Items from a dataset
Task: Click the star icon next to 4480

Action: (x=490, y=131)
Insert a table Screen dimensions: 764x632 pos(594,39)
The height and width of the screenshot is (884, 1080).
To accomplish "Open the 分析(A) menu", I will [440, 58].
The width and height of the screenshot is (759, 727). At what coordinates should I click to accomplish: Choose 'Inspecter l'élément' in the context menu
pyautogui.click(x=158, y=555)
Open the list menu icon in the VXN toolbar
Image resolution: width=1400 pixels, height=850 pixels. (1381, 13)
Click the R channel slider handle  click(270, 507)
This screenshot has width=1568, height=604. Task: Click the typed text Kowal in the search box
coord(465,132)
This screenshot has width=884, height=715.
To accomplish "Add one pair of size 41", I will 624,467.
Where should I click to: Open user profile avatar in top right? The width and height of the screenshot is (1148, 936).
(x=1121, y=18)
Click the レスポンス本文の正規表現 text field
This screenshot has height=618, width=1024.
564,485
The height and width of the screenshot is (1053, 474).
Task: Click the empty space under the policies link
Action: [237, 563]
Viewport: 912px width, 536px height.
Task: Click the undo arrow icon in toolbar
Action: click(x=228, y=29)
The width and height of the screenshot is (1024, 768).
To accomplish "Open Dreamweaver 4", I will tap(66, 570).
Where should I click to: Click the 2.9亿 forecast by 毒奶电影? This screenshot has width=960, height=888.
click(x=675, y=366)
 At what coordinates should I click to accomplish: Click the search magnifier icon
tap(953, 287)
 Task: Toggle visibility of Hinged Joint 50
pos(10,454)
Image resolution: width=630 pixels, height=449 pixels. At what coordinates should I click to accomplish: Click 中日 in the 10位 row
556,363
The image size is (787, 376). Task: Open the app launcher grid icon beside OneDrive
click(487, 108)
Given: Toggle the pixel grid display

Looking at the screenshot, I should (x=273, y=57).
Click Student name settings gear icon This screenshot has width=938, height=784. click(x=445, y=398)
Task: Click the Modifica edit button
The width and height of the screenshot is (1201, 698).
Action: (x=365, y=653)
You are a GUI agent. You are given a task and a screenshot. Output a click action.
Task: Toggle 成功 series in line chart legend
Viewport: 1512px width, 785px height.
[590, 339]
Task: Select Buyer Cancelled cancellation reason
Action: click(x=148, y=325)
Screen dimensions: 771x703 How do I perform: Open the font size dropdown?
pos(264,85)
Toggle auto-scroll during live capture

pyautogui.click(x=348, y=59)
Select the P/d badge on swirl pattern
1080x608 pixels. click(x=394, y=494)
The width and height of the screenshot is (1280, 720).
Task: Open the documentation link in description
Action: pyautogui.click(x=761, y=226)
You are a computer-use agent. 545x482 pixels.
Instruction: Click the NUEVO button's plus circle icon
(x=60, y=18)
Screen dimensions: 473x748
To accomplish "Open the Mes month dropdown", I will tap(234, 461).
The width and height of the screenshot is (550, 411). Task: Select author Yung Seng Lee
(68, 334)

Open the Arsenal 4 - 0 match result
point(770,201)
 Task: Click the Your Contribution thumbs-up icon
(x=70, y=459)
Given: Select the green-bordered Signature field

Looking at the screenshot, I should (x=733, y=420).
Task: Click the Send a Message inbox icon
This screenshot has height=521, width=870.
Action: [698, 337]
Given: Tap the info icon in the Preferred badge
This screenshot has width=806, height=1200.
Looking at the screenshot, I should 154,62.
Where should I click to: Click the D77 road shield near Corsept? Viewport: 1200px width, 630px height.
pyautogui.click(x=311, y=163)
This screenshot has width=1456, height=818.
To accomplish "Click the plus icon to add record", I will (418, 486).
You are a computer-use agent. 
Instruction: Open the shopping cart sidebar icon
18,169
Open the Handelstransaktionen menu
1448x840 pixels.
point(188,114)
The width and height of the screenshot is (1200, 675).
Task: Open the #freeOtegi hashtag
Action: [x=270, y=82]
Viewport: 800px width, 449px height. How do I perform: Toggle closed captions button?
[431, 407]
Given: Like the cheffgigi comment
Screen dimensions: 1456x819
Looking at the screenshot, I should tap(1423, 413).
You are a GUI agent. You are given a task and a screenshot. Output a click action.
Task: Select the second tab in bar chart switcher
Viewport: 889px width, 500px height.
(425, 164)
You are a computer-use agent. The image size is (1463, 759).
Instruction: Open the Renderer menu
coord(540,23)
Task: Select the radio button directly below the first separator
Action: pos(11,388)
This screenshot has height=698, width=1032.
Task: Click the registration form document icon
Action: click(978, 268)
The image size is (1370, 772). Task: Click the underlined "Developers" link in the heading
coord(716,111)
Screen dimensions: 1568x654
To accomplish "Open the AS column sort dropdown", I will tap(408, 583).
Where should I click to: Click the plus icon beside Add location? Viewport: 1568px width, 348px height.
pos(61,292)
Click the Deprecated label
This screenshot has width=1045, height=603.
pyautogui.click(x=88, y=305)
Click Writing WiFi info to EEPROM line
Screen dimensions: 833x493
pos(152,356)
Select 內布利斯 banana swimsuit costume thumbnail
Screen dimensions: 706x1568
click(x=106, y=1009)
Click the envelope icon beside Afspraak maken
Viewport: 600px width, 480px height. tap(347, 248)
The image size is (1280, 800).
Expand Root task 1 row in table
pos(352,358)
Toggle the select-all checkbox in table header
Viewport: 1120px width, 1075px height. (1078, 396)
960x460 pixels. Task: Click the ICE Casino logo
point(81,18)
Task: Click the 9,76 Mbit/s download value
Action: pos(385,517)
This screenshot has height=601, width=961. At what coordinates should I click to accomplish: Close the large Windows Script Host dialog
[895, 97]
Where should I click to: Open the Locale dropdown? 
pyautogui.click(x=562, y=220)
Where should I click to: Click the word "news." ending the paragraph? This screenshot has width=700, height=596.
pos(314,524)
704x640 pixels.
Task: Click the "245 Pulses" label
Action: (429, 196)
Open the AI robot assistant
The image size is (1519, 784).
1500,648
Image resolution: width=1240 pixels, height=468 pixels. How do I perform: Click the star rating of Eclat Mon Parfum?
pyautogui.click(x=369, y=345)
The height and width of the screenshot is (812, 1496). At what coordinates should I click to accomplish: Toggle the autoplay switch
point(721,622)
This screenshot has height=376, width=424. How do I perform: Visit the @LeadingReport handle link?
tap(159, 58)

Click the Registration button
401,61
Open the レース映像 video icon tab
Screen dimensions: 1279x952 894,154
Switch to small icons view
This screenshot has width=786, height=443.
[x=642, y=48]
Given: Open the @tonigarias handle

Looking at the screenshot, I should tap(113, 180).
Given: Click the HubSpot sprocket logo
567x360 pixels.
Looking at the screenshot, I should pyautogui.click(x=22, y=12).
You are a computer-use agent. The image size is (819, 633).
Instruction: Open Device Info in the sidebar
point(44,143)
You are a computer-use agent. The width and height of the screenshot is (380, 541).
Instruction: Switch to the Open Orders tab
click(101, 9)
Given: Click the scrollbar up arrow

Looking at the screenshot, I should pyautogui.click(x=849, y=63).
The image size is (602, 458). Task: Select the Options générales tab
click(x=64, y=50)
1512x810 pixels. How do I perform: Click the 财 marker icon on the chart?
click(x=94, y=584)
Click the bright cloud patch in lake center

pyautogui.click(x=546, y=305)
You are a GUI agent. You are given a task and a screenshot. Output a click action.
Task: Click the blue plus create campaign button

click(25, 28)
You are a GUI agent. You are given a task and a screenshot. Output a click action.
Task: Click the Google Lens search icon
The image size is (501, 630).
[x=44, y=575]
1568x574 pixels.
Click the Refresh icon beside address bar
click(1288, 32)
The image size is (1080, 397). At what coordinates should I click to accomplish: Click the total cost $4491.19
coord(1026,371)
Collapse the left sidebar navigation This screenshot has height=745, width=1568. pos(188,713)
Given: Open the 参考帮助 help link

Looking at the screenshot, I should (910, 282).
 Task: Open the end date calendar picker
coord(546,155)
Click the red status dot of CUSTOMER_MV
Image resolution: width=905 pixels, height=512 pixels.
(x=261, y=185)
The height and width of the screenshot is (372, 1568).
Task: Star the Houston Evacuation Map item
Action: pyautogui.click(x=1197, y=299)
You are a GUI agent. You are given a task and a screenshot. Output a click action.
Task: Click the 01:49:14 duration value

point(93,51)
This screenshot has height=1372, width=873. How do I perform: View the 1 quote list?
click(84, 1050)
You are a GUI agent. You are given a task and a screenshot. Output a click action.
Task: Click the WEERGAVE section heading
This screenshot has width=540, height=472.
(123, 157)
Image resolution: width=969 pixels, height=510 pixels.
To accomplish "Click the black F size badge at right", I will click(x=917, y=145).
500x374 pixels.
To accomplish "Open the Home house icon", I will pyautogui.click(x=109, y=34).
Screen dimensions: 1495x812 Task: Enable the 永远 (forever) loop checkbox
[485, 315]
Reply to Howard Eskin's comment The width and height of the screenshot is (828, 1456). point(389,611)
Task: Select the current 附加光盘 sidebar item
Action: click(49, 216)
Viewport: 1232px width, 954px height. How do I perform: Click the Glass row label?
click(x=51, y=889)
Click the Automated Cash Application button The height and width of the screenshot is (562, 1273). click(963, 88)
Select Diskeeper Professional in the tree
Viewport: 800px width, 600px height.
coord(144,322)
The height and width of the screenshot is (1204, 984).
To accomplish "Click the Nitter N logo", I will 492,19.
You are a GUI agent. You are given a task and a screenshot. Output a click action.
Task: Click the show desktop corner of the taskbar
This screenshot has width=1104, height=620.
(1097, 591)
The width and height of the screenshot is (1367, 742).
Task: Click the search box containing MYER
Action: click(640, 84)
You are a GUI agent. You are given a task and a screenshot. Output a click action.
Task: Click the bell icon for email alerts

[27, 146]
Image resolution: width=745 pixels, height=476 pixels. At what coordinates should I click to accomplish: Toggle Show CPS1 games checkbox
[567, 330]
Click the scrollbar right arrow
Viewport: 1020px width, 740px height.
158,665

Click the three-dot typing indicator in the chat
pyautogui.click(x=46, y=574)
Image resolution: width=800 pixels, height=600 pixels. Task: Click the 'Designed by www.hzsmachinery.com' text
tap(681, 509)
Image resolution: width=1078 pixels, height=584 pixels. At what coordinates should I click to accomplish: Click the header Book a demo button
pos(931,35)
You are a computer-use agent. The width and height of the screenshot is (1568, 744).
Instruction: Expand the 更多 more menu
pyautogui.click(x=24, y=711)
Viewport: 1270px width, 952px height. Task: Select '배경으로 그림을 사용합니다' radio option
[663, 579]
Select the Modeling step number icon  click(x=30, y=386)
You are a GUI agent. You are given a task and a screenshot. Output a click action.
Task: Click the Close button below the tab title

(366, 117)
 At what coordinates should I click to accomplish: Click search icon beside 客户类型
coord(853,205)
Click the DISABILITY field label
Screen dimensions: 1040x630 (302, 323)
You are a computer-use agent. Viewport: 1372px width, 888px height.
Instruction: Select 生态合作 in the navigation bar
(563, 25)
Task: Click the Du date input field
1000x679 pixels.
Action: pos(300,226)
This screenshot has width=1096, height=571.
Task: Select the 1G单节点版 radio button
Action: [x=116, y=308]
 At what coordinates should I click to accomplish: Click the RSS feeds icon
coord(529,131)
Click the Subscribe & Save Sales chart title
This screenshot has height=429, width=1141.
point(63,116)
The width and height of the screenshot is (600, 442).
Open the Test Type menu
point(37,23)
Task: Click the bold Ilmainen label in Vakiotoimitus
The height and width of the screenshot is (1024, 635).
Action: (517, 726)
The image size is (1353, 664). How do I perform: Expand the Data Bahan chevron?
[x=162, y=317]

TASK GOAL — Beginning at the line with "Expand Root task 1 row in table" and stopping after the line with "Switch to small icons view", please write out every line of the data above exactly and nothing else.

RESPONSE FOR THIS EXERCISE —
Expand Root task 1 row in table
pos(352,358)
Toggle the select-all checkbox in table header
Viewport: 1120px width, 1075px height. (1078, 396)
960x460 pixels. Task: Click the ICE Casino logo
point(81,18)
Task: Click the 9,76 Mbit/s download value
Action: pos(385,517)
This screenshot has height=601, width=961. At what coordinates should I click to accomplish: Close the large Windows Script Host dialog
[895, 97]
Where should I click to: Open the Locale dropdown? 
pyautogui.click(x=562, y=220)
Where should I click to: Click the word "news." ending the paragraph? This screenshot has width=700, height=596.
pos(314,524)
704x640 pixels.
Task: Click the "245 Pulses" label
Action: (429, 196)
Open the AI robot assistant
The image size is (1519, 784).
1500,648
Image resolution: width=1240 pixels, height=468 pixels. How do I perform: Click the star rating of Eclat Mon Parfum?
pyautogui.click(x=369, y=345)
The height and width of the screenshot is (812, 1496). At what coordinates should I click to accomplish: Toggle the autoplay switch
point(721,622)
This screenshot has height=376, width=424. How do I perform: Visit the @LeadingReport handle link?
tap(159, 58)

Click the Registration button
401,61
Open the レース映像 video icon tab
Screen dimensions: 1279x952 894,154
Switch to small icons view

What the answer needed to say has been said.